Dopaminergic, safest in heart disease

Biological mechanism

Sertraline is a classic serotonin reuptake inhibitor (SRI), well-known to most clinicians. It’s easy to dose and has a wide range of uses.   

What few know is that it isn’t a pure SRI. It has notable dopamine reuptake inhibition. In some animal studies, its dopamine reuptake blockade is similar to methylphenidate. It’s hard to know whether this mechanism has important clinical effects in humans though.  One would expect weight loss and enhanced sexual function with  such dopaminergic effects, yet these clinical outcomes don't tend to occur in humans. 

Sertraline is the best studied antidepressant in persons with heart disease, and it’s the most proven safest agent in the setting of cardiovascular diseases.  The SADHART study didn’t find that sertraline improved cardiac outcomes, though some analyses suggest some such benefits. But at least it can be stated that it doesn’t worsen cardiac outcomes and has no known cardiac risks.  (The same cannot be said of many other antidepressants, such as bupropion, which has an amphetamine-related structure and can cause worsen hypertension, and possibly increase risk of cardiac arrhythmias; or venlafaxine, which has some association with increased risk of sudden cardiac death, which led to its restriction in the UK so that it is contraindicated in older persons with active heart disease.   

Other features

It is given sublingually.  Despite flavoring attempts, it can be distasteful for some persons. 

Clinical efficacy

It often isn’t appreciated that the randomized trial literature of sertraline in MDD, conducted in the 1990s, was almost entirely outpatient, not conducted in hospitalized patients. Thus, there is no appreciable scientific evidence that sertraline is effective in hospitalized or severe depression. 

It has few drug interactions and can be used without much concern about liver interactions, unlike some other SRIs. 

Fast facts: Sertraline (Zoloft®) 

Typical dose:  50-100 mg/d (range 25-200 mg/d)

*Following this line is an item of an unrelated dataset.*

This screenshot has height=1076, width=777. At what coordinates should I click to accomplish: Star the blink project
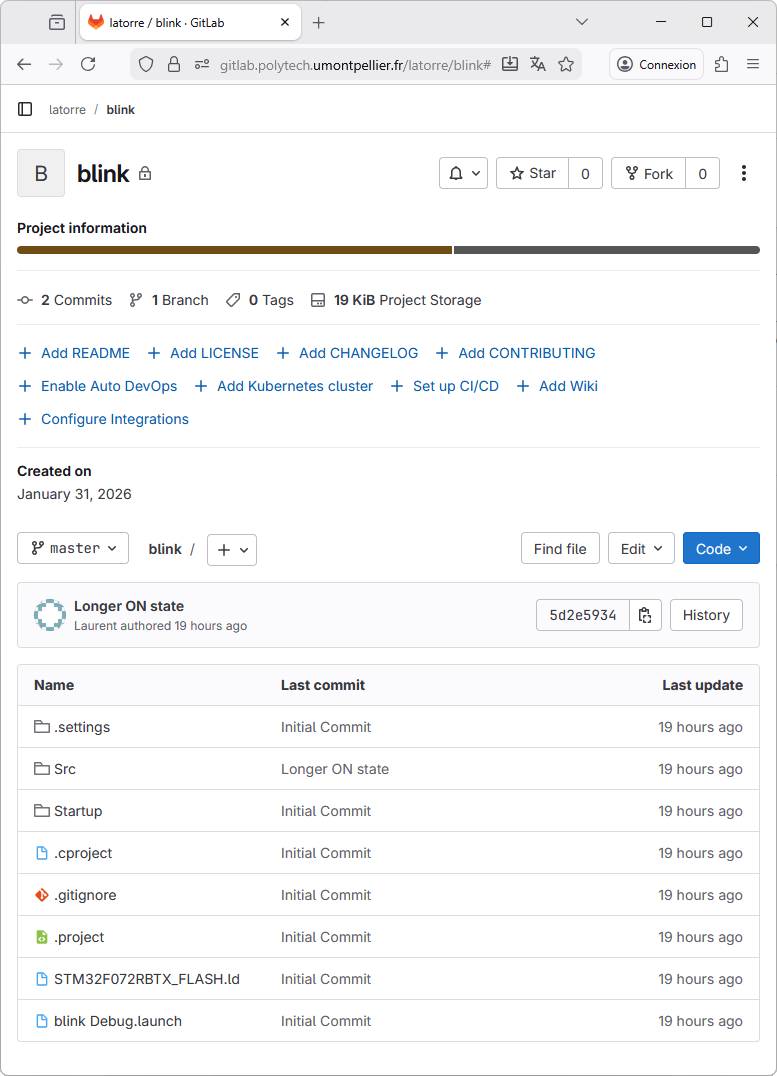coord(533,173)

Biological mechanism: dopamine and serotonin reuptake inhibition

Typical side effects: sexual dysfunction, diarrhea

Medically important side effects:  none known

Clinically proven efficacy: FDA indications for MDD, OCD, panic disorder, PTSD, social anxiety, premenstrual dysphoric disorder


At low doses (25-50 mg/d) sertraline is more purely serotonergic and has anxiolytic effects.   Its mean effective dose in the MDD studies was about 75 mg/d (with a range of 50-100 mg/d).  Though it can be dosed higher, it hasn’t been proven to be more effective for MDD above 100 mg/d than below that dose. 

The PL Bottom Line

  • Sertraline is a versatile agent, but not proven effective in severe depression  
  • It has dopaminergic mechanisms, but clinical implications are unclear.  
  • It is the most proven safest antidepressant in persons with cardiovascular disease.